The use of checks has continued to shrink. The number of checks written in the United States decreased from 36.6 billion to 29.8 billion between 2004 and 2007. But the value of check payments was relatively unchanged during the same period: $41 trillion and $41.4 trillion, a growth rate of 0.4 percent. The average amount per check increased $274, from $1,118 to $1,392. The overwhelming majority of those checks, about 24.4 billion valued at a total $38.8 trillion, were paid through commercial banks, with an average per check value of $1,592.

The highest percentage of check payers were consumers (58 percent) while the highest percentage of check payees were businesses (at 78 percent). But consumer-written checks account for 19.6 percent of the total value of check payments, while businesses write checks accounting for 77.8 percent of total check value. Businesses are both the heaviest writers and receivers of check payments in dollar terms, with business-to-business checks accounting for 58.6 percent of the total value of check payments.
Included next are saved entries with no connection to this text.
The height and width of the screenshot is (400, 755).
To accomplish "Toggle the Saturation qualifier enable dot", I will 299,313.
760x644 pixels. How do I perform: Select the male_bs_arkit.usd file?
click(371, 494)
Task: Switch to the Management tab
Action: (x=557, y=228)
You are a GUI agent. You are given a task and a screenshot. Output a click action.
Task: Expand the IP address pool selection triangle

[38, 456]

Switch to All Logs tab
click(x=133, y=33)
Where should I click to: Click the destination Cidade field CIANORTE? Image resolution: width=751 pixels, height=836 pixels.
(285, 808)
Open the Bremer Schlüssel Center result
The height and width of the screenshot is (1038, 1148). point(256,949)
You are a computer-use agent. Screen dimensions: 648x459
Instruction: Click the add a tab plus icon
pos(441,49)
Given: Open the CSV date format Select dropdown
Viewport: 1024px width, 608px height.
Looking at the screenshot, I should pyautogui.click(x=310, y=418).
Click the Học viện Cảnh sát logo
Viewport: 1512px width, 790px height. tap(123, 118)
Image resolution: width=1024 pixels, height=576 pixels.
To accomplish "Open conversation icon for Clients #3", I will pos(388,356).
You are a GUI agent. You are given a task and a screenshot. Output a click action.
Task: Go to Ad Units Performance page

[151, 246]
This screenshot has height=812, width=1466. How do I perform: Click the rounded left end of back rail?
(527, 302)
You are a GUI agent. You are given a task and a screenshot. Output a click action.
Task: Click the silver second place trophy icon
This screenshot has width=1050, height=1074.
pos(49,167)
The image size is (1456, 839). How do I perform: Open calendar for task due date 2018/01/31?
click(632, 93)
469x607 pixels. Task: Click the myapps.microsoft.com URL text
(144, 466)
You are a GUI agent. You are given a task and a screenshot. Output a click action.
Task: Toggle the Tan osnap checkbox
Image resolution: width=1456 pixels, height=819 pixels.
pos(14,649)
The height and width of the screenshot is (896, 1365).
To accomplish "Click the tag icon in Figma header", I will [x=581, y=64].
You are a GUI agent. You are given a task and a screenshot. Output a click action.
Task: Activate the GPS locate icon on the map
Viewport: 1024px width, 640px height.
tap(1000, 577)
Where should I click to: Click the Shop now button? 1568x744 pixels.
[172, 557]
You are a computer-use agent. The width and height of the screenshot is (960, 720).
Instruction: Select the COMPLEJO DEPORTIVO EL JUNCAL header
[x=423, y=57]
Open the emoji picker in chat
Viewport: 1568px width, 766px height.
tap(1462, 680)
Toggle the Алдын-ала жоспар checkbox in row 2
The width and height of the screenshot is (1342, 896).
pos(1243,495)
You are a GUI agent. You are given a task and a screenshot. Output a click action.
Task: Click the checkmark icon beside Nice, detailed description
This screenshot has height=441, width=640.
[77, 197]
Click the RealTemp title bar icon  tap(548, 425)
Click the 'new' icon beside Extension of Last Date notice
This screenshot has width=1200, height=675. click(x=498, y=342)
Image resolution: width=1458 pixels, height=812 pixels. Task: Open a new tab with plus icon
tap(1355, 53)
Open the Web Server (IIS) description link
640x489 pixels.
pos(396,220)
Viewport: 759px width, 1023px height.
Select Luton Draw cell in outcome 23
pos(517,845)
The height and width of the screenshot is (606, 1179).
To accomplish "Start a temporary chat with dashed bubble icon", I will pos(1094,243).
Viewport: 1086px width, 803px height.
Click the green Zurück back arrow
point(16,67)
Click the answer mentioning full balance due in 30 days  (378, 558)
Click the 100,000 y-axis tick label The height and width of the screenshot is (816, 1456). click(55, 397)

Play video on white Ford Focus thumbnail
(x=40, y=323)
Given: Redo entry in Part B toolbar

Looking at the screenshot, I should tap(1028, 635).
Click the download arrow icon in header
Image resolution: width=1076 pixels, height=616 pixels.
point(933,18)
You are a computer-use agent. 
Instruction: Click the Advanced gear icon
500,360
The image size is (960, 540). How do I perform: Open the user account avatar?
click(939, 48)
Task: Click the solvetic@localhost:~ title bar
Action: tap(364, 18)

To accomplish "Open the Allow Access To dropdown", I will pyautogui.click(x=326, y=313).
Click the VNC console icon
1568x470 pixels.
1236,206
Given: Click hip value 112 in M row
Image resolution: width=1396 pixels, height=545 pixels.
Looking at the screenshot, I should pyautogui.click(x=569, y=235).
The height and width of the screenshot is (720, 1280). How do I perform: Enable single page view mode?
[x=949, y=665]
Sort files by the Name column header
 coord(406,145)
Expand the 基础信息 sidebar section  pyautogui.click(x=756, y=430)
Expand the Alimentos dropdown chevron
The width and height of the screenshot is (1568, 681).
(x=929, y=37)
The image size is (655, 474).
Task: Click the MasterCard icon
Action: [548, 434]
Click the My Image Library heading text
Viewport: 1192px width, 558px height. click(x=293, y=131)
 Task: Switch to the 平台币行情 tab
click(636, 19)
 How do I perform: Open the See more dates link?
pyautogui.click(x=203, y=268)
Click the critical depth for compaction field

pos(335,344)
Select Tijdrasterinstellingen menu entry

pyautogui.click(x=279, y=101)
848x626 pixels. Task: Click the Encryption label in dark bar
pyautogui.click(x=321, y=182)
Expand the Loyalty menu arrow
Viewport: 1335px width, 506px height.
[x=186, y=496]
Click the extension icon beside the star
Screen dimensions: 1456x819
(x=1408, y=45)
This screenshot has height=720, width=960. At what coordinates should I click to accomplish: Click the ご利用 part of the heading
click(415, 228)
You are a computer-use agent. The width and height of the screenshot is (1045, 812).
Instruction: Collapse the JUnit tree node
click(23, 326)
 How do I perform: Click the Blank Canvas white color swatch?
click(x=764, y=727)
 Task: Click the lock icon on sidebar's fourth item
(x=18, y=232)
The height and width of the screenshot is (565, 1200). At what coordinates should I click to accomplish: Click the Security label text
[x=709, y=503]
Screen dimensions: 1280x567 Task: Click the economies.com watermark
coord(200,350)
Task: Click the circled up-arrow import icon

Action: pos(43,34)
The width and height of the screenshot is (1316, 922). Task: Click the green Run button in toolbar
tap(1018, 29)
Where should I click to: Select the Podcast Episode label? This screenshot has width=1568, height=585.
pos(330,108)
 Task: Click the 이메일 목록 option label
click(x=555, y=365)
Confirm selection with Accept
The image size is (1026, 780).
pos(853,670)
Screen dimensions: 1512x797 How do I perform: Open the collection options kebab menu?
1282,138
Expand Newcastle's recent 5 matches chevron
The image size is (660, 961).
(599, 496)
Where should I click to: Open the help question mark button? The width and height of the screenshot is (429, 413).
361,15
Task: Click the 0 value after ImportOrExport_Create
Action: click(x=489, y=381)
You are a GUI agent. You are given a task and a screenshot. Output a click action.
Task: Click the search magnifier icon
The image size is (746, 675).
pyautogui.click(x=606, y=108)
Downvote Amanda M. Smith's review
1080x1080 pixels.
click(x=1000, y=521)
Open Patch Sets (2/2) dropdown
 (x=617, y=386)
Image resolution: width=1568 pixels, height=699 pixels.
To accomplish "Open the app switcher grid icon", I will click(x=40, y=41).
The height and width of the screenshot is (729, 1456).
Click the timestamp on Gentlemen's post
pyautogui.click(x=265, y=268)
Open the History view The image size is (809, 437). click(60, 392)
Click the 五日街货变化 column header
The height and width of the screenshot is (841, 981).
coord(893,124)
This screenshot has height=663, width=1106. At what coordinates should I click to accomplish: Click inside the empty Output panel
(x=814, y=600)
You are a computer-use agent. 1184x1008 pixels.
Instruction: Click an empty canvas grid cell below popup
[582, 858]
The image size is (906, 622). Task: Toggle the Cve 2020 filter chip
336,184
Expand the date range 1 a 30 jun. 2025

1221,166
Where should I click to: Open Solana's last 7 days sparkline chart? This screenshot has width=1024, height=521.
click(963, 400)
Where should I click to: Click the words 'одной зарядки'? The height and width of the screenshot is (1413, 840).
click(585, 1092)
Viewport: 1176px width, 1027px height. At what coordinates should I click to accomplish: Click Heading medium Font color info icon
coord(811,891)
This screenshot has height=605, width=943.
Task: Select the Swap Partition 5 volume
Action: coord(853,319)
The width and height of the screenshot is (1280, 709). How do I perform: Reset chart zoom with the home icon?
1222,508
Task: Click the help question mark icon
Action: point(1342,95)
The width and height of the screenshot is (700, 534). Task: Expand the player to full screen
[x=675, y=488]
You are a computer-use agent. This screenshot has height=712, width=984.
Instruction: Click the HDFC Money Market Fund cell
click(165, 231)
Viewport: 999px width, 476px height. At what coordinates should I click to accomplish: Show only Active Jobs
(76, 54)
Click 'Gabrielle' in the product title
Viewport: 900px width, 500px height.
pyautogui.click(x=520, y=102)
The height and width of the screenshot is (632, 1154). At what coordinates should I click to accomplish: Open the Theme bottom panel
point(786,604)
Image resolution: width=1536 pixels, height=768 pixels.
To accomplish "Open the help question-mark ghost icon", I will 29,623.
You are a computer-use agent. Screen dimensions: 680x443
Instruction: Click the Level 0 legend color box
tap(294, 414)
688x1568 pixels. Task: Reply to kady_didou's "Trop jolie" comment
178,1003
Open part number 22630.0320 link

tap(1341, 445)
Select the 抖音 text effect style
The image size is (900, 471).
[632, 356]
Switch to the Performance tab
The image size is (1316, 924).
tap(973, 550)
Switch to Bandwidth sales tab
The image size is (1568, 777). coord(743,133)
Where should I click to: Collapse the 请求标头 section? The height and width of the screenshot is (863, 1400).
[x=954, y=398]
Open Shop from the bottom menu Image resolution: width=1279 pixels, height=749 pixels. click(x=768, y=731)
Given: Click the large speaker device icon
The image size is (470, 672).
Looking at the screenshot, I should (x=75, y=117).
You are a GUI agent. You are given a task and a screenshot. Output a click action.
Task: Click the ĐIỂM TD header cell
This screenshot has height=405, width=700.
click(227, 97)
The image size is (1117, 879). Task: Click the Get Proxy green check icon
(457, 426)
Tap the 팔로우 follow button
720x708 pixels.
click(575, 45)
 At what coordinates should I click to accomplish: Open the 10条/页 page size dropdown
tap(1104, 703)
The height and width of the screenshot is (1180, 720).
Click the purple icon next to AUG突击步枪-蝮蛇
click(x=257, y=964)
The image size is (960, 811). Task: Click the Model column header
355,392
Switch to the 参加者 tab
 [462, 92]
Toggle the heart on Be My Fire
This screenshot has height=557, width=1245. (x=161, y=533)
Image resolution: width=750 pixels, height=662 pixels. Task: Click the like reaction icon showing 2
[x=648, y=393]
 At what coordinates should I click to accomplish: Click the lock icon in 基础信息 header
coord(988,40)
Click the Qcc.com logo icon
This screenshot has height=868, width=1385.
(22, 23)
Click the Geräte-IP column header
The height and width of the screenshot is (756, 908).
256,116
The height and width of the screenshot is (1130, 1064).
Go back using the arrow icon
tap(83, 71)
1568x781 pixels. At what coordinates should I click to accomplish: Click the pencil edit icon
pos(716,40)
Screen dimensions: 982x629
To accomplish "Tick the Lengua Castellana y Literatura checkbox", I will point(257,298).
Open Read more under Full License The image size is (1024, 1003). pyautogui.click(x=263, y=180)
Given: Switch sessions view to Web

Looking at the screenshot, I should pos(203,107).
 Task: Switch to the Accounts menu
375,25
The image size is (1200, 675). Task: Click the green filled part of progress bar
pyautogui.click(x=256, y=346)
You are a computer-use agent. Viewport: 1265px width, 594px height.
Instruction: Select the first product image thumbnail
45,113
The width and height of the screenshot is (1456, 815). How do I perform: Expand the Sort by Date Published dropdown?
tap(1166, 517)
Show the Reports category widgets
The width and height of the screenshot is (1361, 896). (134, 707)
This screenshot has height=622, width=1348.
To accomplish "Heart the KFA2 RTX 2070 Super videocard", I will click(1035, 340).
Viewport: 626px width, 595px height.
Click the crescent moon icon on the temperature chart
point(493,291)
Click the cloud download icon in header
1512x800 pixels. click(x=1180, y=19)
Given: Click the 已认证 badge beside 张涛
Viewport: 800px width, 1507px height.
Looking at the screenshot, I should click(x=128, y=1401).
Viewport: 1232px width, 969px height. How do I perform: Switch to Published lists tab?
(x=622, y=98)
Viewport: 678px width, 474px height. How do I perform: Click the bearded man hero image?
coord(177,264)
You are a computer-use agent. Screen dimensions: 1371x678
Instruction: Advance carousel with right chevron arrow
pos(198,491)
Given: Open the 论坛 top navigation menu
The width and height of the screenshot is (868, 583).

The average value of consumer-to-business remittance checks was $360, while the average value of business-to-business remittance checks was $2,351. Overall, more than a third of all checks were written for $50 or less, and more than 80 percent of all checks were for transactions of $500 or less. So while check usage continues on its downward trend, it appears that there are some uses for which electronic payments have not yet provided a good substitute for checks.

T. Stuart Desch is an assistant vice president in the Department of Banking supervision & regulation at the Federal Reserve Bank of Richmond. Kiran Krishnamurthy is a writer in the Bank's Corporate Communications Department.

Additional Resources

Federal Reserve Studies on the Payments System


Three studies were performed in 2001: the Electronic Payment Instruments Study, the Depository Financial Institution Check Study (DI), and the Check Sample Study (CS). The first two studies were repeated in 2004 in order to track and compare shifts in payment methods, while all three studies were repeated in 2007. The Electronic Payment Instruments Study was performed by Dove Consulting, a division of Hitachi Consulting. The 2007 DI Study and 2007 CS Study were performed by global Concepts and the Federal Reserve System. This Economic Brief is based on the 2007 studies' findings or drawn directly from the studies.


All growth rates mentioned in this Economic Brief are compound annual growth rates.


Sixty-five out of 73 potential organizations participated in the core electronic payment category of the study. Collectively, these participants accounted for an estimated 99.8 percent of the payment transactions and 99.9 percent of the dollar value of electronic payments originated in the United States in 2006.


The study reported that, unfortunately, it was not possible to obtain data from some of the largest prepaid organizations. In cases where organizations chose not to participate, the study's project team developed estimates for the missing data using a wide range of sources.